======== Material to process ========
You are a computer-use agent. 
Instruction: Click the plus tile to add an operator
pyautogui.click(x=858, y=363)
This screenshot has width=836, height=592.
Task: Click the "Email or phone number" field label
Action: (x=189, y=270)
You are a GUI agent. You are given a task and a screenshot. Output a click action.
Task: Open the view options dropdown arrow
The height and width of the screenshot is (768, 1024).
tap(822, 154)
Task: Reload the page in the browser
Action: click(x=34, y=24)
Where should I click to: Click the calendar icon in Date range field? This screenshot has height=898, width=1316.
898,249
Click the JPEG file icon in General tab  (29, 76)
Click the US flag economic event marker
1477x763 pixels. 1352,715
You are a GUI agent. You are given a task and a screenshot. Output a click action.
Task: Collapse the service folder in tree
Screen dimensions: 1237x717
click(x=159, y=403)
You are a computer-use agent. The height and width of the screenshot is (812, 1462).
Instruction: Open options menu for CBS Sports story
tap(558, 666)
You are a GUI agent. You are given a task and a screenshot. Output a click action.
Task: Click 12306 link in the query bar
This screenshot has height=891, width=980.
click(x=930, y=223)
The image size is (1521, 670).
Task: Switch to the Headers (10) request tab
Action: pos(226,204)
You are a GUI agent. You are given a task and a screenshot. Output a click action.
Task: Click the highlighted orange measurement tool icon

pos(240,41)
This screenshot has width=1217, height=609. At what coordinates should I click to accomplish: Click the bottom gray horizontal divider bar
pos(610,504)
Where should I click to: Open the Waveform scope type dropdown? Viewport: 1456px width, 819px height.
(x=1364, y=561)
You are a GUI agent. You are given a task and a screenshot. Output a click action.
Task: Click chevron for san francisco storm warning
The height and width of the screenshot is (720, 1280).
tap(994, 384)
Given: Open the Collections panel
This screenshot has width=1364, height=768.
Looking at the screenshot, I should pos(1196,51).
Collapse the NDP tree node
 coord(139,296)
========
* _Try it_: Every line above needs to be repeated exactly as shown.

* _Result for this exercise_:
You are a computer-use agent. 
Instruction: Click the plus tile to add an operator
pyautogui.click(x=858, y=363)
This screenshot has width=836, height=592.
Task: Click the "Email or phone number" field label
Action: (x=189, y=270)
You are a GUI agent. You are given a task and a screenshot. Output a click action.
Task: Open the view options dropdown arrow
The height and width of the screenshot is (768, 1024).
tap(822, 154)
Task: Reload the page in the browser
Action: click(x=34, y=24)
Where should I click to: Click the calendar icon in Date range field? This screenshot has height=898, width=1316.
898,249
Click the JPEG file icon in General tab  (29, 76)
Click the US flag economic event marker
1477x763 pixels. 1352,715
You are a GUI agent. You are given a task and a screenshot. Output a click action.
Task: Collapse the service folder in tree
Screen dimensions: 1237x717
click(x=159, y=403)
You are a computer-use agent. The height and width of the screenshot is (812, 1462).
Instruction: Open options menu for CBS Sports story
tap(558, 666)
You are a GUI agent. You are given a task and a screenshot. Output a click action.
Task: Click 12306 link in the query bar
This screenshot has height=891, width=980.
click(x=930, y=223)
The image size is (1521, 670).
Task: Switch to the Headers (10) request tab
Action: pos(226,204)
You are a GUI agent. You are given a task and a screenshot. Output a click action.
Task: Click the highlighted orange measurement tool icon

pos(240,41)
This screenshot has width=1217, height=609. At what coordinates should I click to accomplish: Click the bottom gray horizontal divider bar
pos(610,504)
Where should I click to: Open the Waveform scope type dropdown? Viewport: 1456px width, 819px height.
(x=1364, y=561)
You are a GUI agent. You are given a task and a screenshot. Output a click action.
Task: Click chevron for san francisco storm warning
The height and width of the screenshot is (720, 1280).
tap(994, 384)
Given: Open the Collections panel
This screenshot has width=1364, height=768.
Looking at the screenshot, I should pos(1196,51).
Collapse the NDP tree node
 coord(139,296)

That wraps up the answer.